Your task
Copy out the rows word for word, starting with the line that contains "Retweet Jules Winnfeild's reply" and continuing through the line that contains "Action: pyautogui.click(x=1512, y=186)", both included.

Dataset content
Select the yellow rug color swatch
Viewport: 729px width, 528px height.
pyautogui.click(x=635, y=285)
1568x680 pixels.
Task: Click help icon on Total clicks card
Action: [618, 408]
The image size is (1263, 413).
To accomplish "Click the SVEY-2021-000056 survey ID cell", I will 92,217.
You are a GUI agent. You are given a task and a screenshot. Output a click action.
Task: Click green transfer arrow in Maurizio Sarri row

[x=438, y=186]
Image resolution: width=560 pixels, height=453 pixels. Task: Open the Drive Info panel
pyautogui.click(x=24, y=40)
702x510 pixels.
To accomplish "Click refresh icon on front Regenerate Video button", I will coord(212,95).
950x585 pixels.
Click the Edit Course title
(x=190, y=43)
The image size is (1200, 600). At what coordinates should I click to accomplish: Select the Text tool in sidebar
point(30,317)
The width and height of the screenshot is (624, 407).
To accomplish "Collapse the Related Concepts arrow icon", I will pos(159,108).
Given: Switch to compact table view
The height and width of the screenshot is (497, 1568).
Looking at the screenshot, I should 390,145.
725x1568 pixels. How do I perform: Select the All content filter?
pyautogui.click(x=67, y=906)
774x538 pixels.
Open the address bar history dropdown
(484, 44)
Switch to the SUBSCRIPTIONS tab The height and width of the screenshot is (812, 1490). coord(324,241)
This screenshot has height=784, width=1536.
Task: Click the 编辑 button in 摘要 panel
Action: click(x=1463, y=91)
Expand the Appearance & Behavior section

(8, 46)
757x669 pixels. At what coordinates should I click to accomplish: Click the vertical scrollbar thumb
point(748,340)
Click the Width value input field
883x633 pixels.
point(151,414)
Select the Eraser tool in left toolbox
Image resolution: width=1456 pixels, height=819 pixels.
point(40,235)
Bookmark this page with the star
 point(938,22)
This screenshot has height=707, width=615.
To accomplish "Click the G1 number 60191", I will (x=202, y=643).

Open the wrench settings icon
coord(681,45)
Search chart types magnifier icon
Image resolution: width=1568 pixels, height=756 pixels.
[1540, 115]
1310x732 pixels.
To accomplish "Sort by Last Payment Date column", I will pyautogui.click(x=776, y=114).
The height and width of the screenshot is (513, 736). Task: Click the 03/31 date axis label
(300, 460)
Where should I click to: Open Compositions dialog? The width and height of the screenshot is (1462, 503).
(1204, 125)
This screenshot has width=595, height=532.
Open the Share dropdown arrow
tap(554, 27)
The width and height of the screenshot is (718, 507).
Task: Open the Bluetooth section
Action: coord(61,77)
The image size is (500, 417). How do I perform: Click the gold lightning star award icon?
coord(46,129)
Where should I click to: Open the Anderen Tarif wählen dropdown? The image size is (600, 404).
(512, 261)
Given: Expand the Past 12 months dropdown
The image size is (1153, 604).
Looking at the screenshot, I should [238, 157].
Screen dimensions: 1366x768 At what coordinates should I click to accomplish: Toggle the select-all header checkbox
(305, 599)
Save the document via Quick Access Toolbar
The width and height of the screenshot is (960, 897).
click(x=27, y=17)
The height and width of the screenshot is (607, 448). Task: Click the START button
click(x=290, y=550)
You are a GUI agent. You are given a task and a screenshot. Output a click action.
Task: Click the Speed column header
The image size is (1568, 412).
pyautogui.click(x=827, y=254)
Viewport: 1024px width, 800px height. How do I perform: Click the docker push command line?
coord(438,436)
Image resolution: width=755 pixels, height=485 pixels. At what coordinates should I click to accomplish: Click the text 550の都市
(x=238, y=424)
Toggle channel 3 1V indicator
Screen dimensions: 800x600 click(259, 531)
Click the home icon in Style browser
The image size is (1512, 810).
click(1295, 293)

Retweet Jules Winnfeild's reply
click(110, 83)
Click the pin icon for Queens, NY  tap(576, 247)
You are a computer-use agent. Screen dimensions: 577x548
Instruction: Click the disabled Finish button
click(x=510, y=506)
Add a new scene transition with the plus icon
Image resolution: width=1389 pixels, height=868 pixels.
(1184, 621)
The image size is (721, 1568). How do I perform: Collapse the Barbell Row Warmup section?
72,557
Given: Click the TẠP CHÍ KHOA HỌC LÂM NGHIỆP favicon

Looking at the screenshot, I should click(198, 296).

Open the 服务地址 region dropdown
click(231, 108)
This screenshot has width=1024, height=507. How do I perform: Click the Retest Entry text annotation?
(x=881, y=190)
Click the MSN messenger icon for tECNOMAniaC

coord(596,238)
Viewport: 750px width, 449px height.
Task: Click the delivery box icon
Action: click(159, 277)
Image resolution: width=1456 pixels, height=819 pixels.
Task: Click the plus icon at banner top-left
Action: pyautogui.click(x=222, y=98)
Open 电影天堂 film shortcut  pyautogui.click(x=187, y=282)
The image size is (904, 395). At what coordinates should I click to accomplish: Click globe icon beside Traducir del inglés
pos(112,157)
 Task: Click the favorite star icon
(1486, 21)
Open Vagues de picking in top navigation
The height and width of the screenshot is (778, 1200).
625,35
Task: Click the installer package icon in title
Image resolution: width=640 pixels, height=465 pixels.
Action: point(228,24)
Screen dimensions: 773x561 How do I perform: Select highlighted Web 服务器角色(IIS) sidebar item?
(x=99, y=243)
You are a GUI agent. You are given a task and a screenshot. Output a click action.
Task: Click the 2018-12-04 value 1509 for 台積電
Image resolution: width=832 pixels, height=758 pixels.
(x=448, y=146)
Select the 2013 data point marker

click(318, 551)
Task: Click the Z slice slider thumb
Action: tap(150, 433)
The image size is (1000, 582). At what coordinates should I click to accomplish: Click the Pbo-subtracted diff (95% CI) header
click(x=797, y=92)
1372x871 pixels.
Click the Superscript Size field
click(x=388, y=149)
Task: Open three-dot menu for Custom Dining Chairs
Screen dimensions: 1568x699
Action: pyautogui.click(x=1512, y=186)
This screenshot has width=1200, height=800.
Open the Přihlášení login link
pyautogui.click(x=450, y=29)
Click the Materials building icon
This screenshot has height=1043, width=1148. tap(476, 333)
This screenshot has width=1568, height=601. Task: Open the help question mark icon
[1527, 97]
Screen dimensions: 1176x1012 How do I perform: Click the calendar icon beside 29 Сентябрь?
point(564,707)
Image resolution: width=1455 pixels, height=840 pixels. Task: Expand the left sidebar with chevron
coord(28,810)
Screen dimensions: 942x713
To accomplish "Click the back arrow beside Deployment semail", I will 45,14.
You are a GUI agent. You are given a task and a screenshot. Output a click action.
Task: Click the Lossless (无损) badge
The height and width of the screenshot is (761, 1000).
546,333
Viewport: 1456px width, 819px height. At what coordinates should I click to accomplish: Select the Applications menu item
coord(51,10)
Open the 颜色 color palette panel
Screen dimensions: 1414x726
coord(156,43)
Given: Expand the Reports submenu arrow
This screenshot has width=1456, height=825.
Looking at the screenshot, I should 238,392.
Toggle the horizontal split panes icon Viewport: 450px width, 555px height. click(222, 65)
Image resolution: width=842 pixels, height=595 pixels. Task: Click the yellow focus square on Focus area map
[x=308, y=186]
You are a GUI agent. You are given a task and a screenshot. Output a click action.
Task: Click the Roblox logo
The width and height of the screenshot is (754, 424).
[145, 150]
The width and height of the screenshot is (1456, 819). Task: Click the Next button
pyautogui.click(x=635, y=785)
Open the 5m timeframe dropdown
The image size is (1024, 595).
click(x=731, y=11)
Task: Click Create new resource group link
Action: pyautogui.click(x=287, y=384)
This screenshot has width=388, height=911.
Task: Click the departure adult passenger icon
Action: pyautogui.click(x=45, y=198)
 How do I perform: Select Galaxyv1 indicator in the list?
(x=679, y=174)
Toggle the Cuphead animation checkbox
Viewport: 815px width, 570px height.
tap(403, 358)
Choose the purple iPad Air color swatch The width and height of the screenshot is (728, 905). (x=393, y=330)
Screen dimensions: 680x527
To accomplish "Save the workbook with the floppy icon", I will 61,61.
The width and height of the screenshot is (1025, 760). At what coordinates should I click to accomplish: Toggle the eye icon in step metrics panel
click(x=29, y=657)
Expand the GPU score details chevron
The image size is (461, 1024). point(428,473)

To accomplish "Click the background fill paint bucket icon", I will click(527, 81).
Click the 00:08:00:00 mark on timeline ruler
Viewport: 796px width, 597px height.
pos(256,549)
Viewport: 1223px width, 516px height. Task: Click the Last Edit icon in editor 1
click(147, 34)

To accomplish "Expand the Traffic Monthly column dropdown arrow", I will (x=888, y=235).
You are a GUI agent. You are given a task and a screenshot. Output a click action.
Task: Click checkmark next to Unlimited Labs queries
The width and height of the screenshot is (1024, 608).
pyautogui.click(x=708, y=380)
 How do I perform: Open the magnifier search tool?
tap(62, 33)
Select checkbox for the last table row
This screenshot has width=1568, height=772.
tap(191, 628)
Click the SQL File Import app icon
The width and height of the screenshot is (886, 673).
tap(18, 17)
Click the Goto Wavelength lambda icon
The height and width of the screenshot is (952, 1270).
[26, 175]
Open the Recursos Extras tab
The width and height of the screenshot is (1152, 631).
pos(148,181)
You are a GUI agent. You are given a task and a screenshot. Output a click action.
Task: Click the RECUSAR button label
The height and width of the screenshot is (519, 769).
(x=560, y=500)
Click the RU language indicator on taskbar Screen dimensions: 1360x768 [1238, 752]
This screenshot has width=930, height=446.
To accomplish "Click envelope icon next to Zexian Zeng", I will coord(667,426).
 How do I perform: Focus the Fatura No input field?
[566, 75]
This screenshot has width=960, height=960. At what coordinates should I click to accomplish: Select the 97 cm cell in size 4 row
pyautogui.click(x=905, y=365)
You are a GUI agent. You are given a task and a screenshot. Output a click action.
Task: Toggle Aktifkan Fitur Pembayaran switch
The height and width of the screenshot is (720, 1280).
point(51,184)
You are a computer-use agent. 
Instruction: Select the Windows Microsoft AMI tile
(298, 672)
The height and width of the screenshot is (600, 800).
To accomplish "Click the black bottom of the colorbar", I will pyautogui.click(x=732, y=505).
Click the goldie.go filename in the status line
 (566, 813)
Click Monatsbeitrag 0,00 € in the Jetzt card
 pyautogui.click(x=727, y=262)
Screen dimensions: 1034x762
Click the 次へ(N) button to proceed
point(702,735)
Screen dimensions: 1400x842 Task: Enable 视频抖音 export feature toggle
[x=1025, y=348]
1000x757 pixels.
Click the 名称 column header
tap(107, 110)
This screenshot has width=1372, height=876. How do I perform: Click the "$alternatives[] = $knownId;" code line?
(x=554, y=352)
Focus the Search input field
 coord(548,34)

Result for this task
Retweet Jules Winnfeild's reply
click(110, 83)
Click the pin icon for Queens, NY  tap(576, 247)
You are a computer-use agent. Screen dimensions: 577x548
Instruction: Click the disabled Finish button
click(x=510, y=506)
Add a new scene transition with the plus icon
Image resolution: width=1389 pixels, height=868 pixels.
(1184, 621)
The image size is (721, 1568). How do I perform: Collapse the Barbell Row Warmup section?
72,557
Given: Click the TẠP CHÍ KHOA HỌC LÂM NGHIỆP favicon

Looking at the screenshot, I should click(198, 296).

Open the 服务地址 region dropdown
click(231, 108)
This screenshot has width=1024, height=507. How do I perform: Click the Retest Entry text annotation?
(x=881, y=190)
Click the MSN messenger icon for tECNOMAniaC

coord(596,238)
Viewport: 750px width, 449px height.
Task: Click the delivery box icon
Action: click(159, 277)
Image resolution: width=1456 pixels, height=819 pixels.
Task: Click the plus icon at banner top-left
Action: pyautogui.click(x=222, y=98)
Open 电影天堂 film shortcut  pyautogui.click(x=187, y=282)
The image size is (904, 395). At what coordinates should I click to accomplish: Click globe icon beside Traducir del inglés
pos(112,157)
 Task: Click the favorite star icon
(1486, 21)
Open Vagues de picking in top navigation
The height and width of the screenshot is (778, 1200).
625,35
Task: Click the installer package icon in title
Image resolution: width=640 pixels, height=465 pixels.
Action: point(228,24)
Screen dimensions: 773x561 How do I perform: Select highlighted Web 服务器角色(IIS) sidebar item?
(x=99, y=243)
You are a GUI agent. You are given a task and a screenshot. Output a click action.
Task: Click the 2018-12-04 value 1509 for 台積電
Image resolution: width=832 pixels, height=758 pixels.
(x=448, y=146)
Select the 2013 data point marker

click(318, 551)
Task: Click the Z slice slider thumb
Action: tap(150, 433)
The image size is (1000, 582). At what coordinates should I click to accomplish: Click the Pbo-subtracted diff (95% CI) header
click(x=797, y=92)
1372x871 pixels.
Click the Superscript Size field
click(x=388, y=149)
Task: Open three-dot menu for Custom Dining Chairs
Screen dimensions: 1568x699
Action: pyautogui.click(x=1512, y=186)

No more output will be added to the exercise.